I have an Adorner in XAML that I'm using for ErrorValidation. Basically I have a grid that I want to display on two conditions (if the "AdornedElement" IsFocused or IsMouseOver).
Below is a code snippet where I'm binding - successfully - to the IsFocused of the AdornedElement, but as you can tell that only solves 1/2 the conditions. Now I can't pass another binding into the converter, nor can I create a property that handles both (needs to be XAML only solution).
<AdornedElementPlaceholder
x:Name="errorAdorner" />
...
<Grid
x:Name="ErrorDetails"
Visibility="{Binding ElementName=errorAdorner, Path=AdornedElement.IsFocused, Converter={StaticResource BooleanToVisibilityConverter}}" />
...
What I want to do is use triggers to handle this, the only problem is I can't access the AdornedElement's properties on a trigger.
Something like this ...
<Trigger
SourceName="errorAdorner"
Property="AdornedElement.IsFocused"
Value="True">
<Setter
TargetName="ErrorDetails"
Property="Visibility"
Value="Visible" />
</Trigger>
This would also help as part of what I want to do is trigger animations, rather than just setting the visibility.
Any help would be great.
What you're looking for is called a MultiBinding and is built into WPF (though not in Silverlight.)
<Grid>
<Grid.Resources>
<c:BooleanPairToVisibilityConverter x:Key="booleanPairToVisibility" />
</Grid.Resources>
<Grid.Visibility>
<MultiBinding Converter="{StaticResource booleanPairToVisibility}">
<Binding ElementName="errorAdorner" Path="AdornedElement.IsFocused" />
<Binding ElementName="errorAdorner" Path="AdornedElement.IsMouseOver" />
</MultiBinding>
</Grid.Visibility>
</Grid>
Then you need a simple IMultiValueConverter to translate those values into a Visibility:
public class BooleanPairToVisibilityConverter : IMultiValueConverter {
public object Convert( object[] values, Type targetType, object parameter, CultureInfo culture )
{
if ( 2 != values.Length ) throw new ArgumentException( "values" );
return ( (bool)values[0] || (bool)values[1] ) ? Visibility.Visible : Visibility.Collapsed;
}
public object[] ConvertBack( object value, Type[] targetTypes, object parameter, CultureInfo culture )

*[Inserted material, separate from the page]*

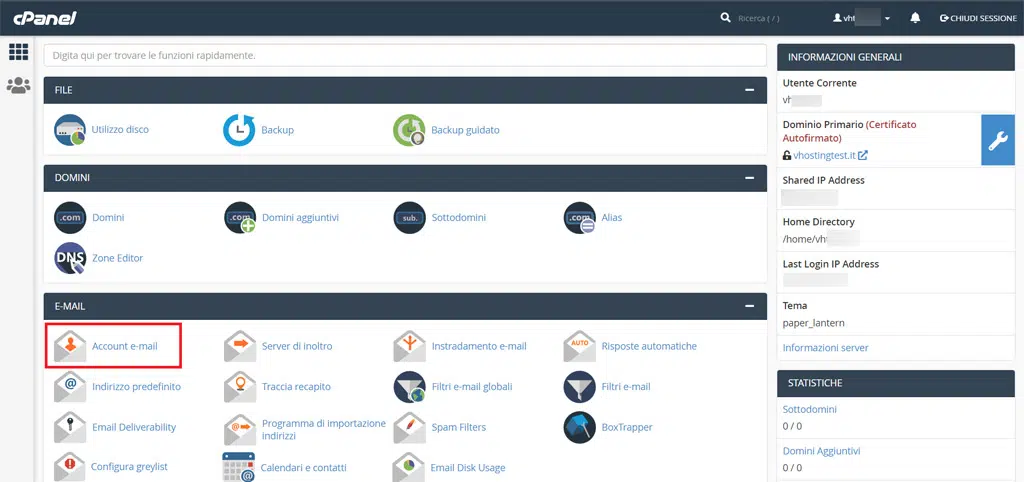This screenshot has height=482, width=1024.
Task: Open the Sottodomini statistics link
Action: click(x=810, y=409)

{ throw new NotSupportedException(); }
}
Admittedly, this doesn't solve the second question about how to do this with Triggers. I wouldn't...
If you want an animation around a change in the ErrorDetails element's visibility, set the trigger on the visibility property directly - it should get invoked when the MultiBinding causes the DependencyProperty's value to change. Also, it might be worth considering Behaviors to accomplish that instead as they're a little more straightforward for attaching simple animations.